Ingestion/Importing data
SPSS files (.sav) and Parquet data can be ingested to create datasets in the Lakehouse. Parquet based data must be accompanied by schema and metadata as described in the Crunch Logical Schema.
New data can be ingested via file uploads (using AWS Accelerated Upload APIs) or directly from an AWS S3 Bucket.
All ingestion happens through a DataSource. The steps include:
- Create a DataSource.
- Use the DataSource APIs to ingest via file uploads or direct from an S3 bucket.
A DataSource represents a single dataset.
A DataSource supports initial ingestion and subsequent updates to the data (see the next section).
Why do file uploads use AWS Accelerated Upload APIs?
The AWS Accelerated Upload API provides faster uploads through regional data centers, improving upload performance. Your data speedily uploads to a local AWS data center, and then internally transfers to the Crunch Lakehouse Data Platform maximizing the performance of the AWS global backbone network.
API references
- DataSource API Documentation
- DataSource File Upload API Documentation
- DataSource Ingestion Direct from S3
Generated Crunch Automation scripts for SPSS files
Lakehouse SAV ingestion automatically generates automation scripts to augment and enhance the raw data. Depending on the content of the SAV file, scripts may be generated to :
- Create categorical arrays
Similar categorical variables are combined to facilitate analysis. - Recode multiple response categorical variables
Multiple response variables are recoded when the SPSS file makes no distinction between survey choices being seen by respondents or simply not selected. - Create multiple response segmentations
Creates cross cutting categorical arrays from similar multiple response variables to facilitate analysis. - Create multiple response dashboards
Creates dashboards for similar multiple response variables to facilitate analysis
Generated scripts will appear under a Generated Scripts tab in the dataset Automation menu where they can be individually reviewed, copied, edited and applied.
API references
Updating data
After creating a dataset through the DataSource API, you will likely need to update it. The update API provides the capability to add non-breaking schema and/or metadata changes to a dataset.

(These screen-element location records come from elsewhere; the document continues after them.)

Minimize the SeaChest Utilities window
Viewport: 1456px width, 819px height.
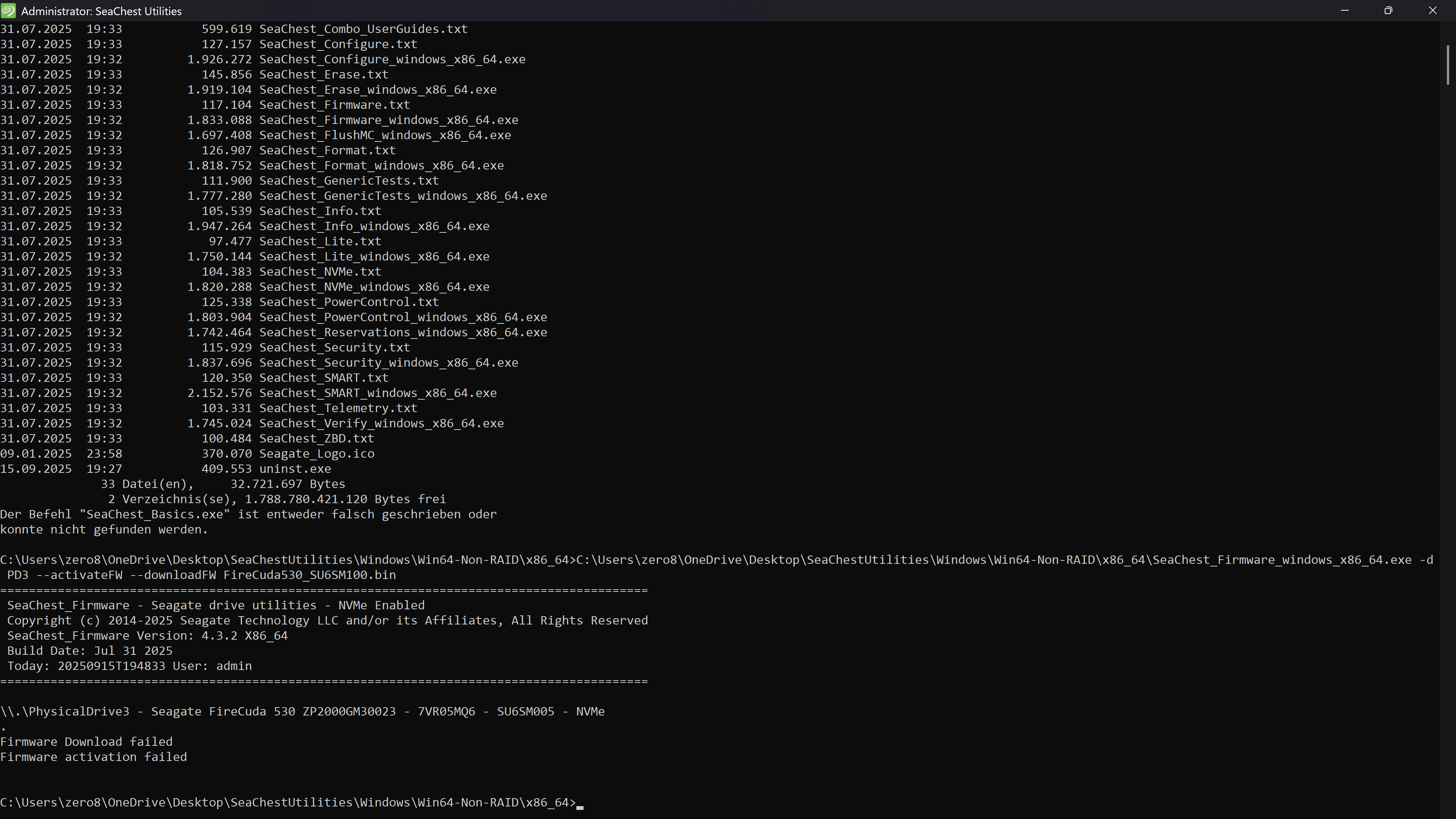click(x=1345, y=11)
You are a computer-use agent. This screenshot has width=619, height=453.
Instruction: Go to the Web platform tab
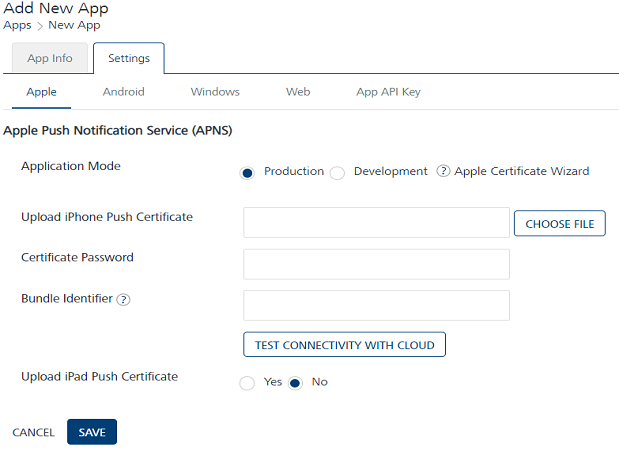pyautogui.click(x=298, y=92)
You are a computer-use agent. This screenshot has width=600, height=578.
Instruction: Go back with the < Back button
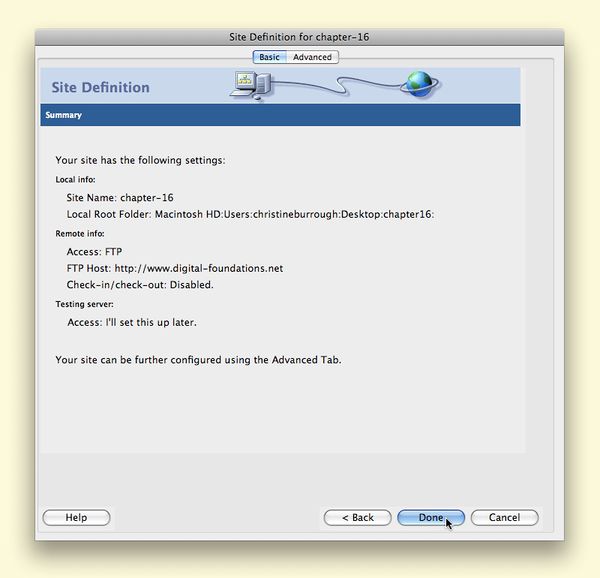[x=357, y=517]
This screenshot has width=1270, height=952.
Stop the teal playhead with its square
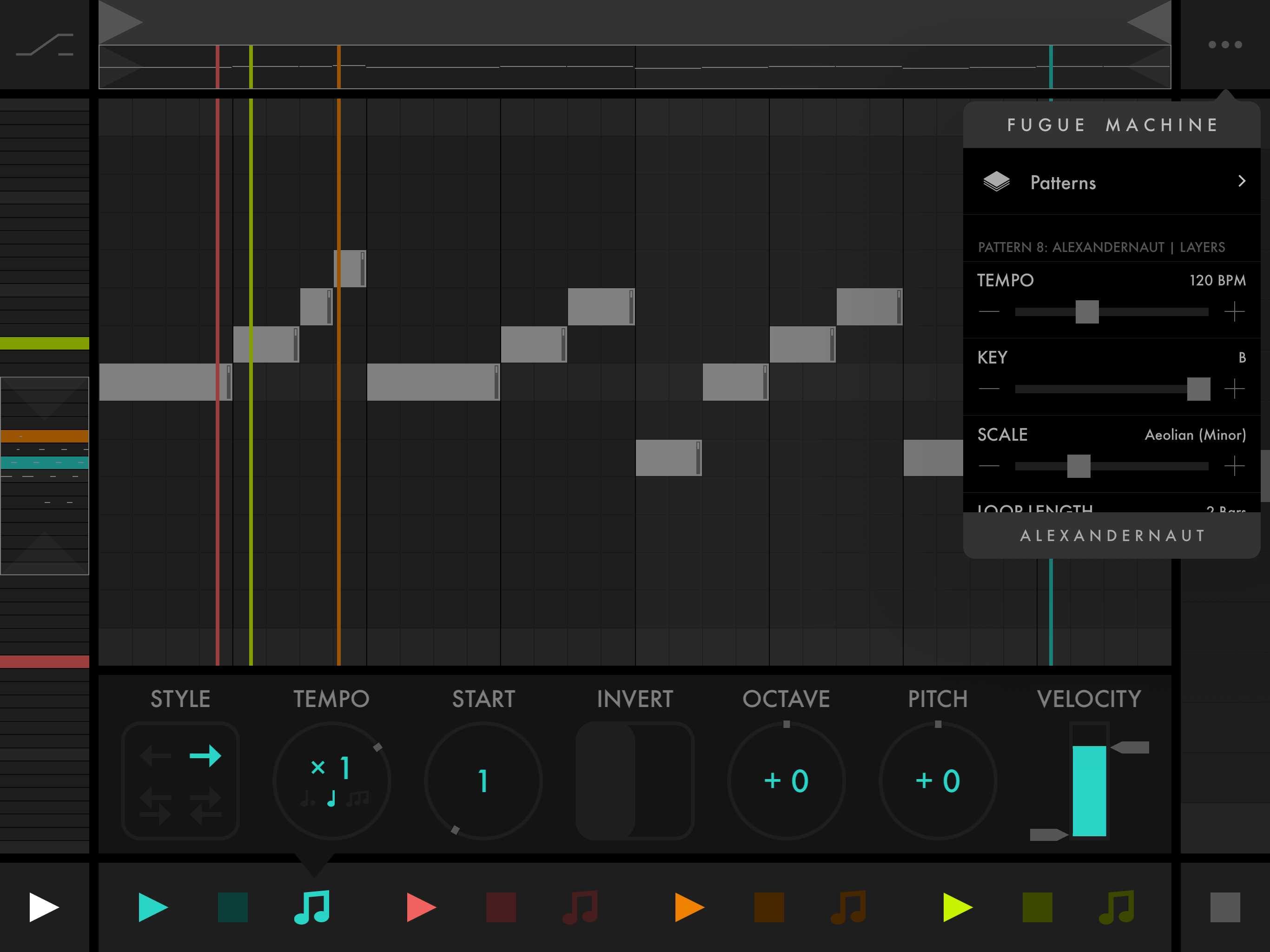click(232, 907)
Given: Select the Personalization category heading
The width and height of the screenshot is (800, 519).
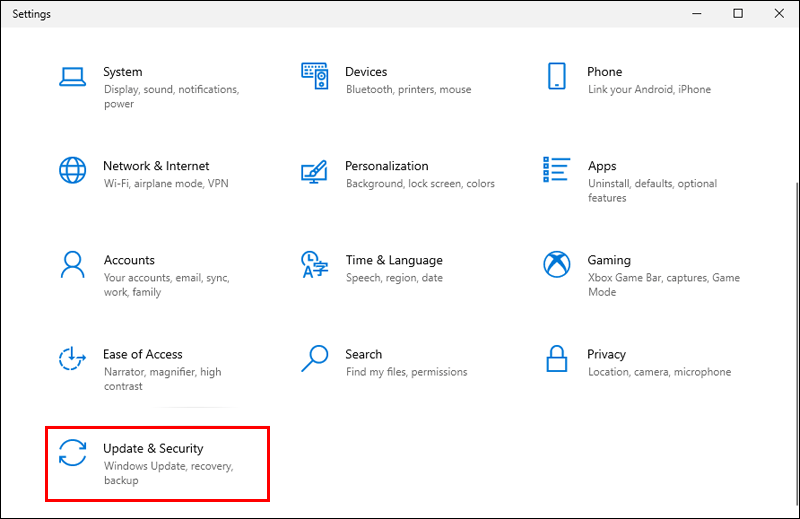Looking at the screenshot, I should [387, 166].
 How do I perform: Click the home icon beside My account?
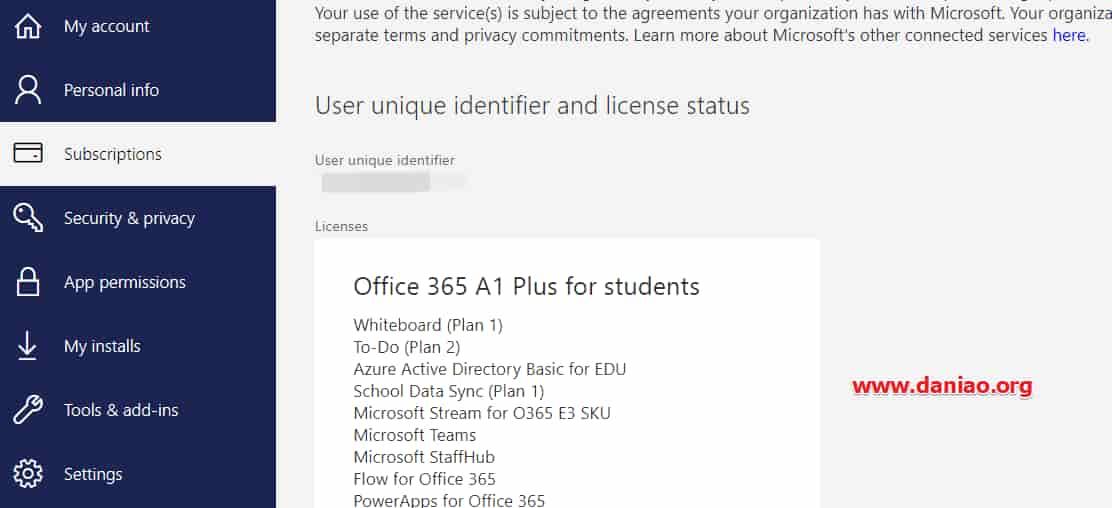[x=28, y=26]
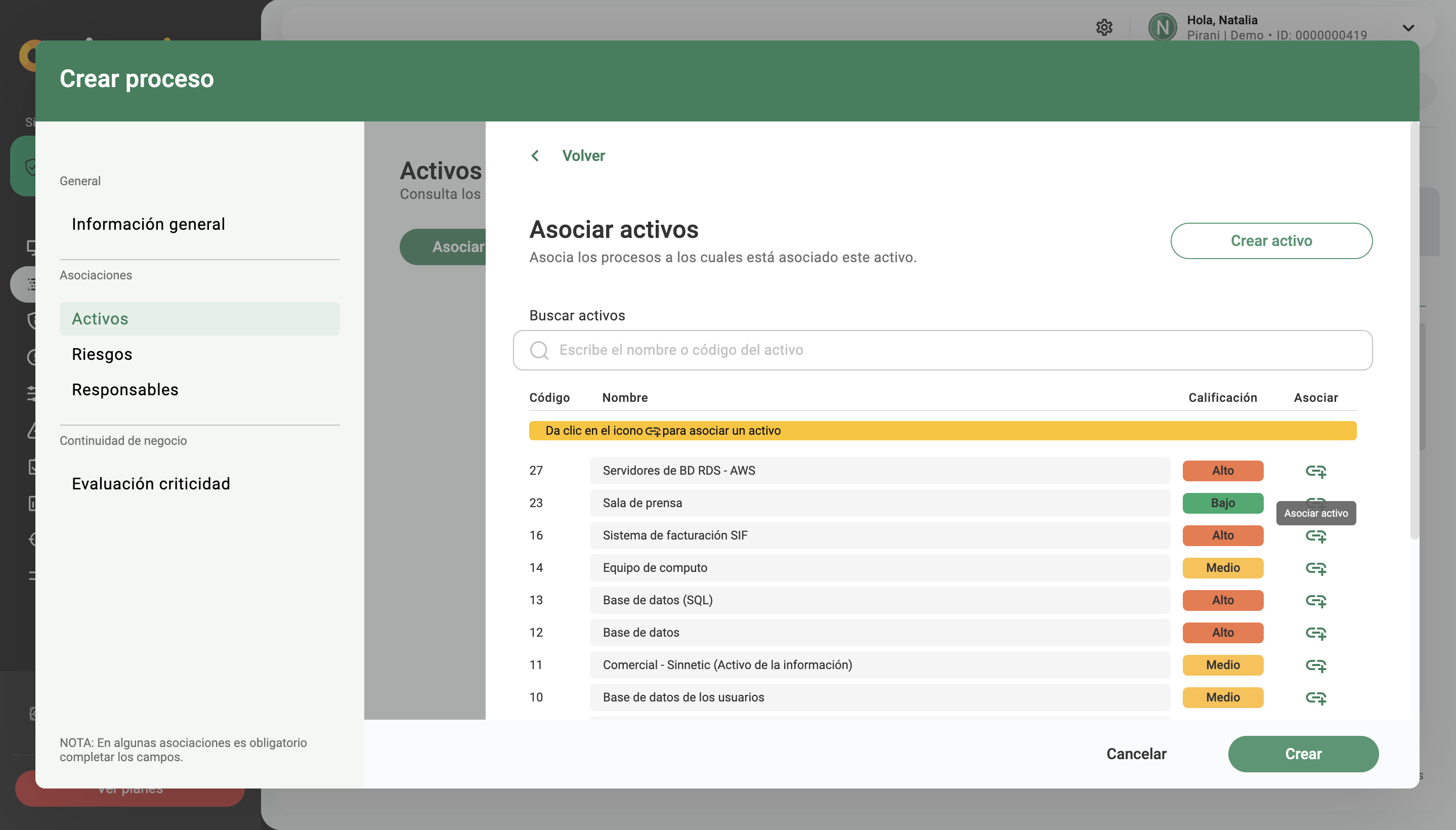The image size is (1456, 830).
Task: Open Evaluación criticidad section
Action: (151, 483)
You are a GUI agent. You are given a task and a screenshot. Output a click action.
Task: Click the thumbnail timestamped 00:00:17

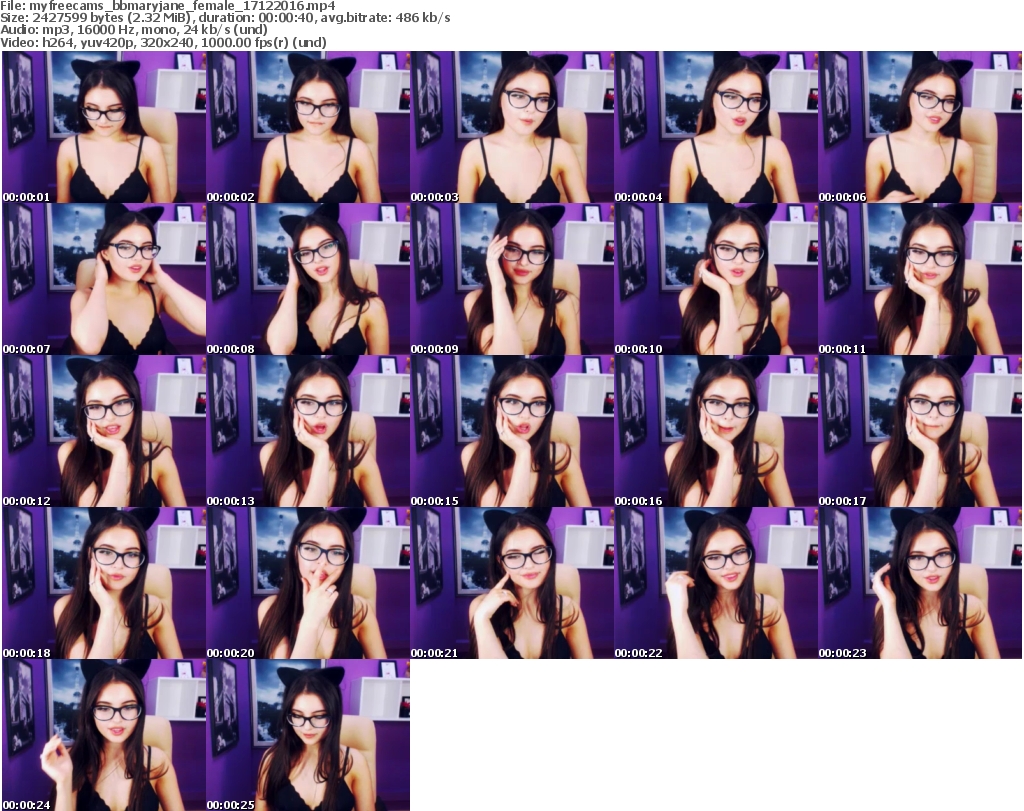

This includes the ability to add variables to datasets, as well as add categories to variables and row level data.
Currently, the Update API only supports updates direct from S3.
Update Notifications
Notifications are supported for update operations. Any time there is an update to a dataset, you may receive a notification for it.
These are important when the upstream and downstream systems of a data pipeline are decoupled/managed by different teams.
An upstream source of data uses the ingestion and update APIs to load new data in to the Lakehouse. Downstream systems may subscribe to notifications about updates via the DataDestination.
A typical use case for update notifications is to trigger an export of new data.
Currently, notifications are delivered through an SQS queue provided by you.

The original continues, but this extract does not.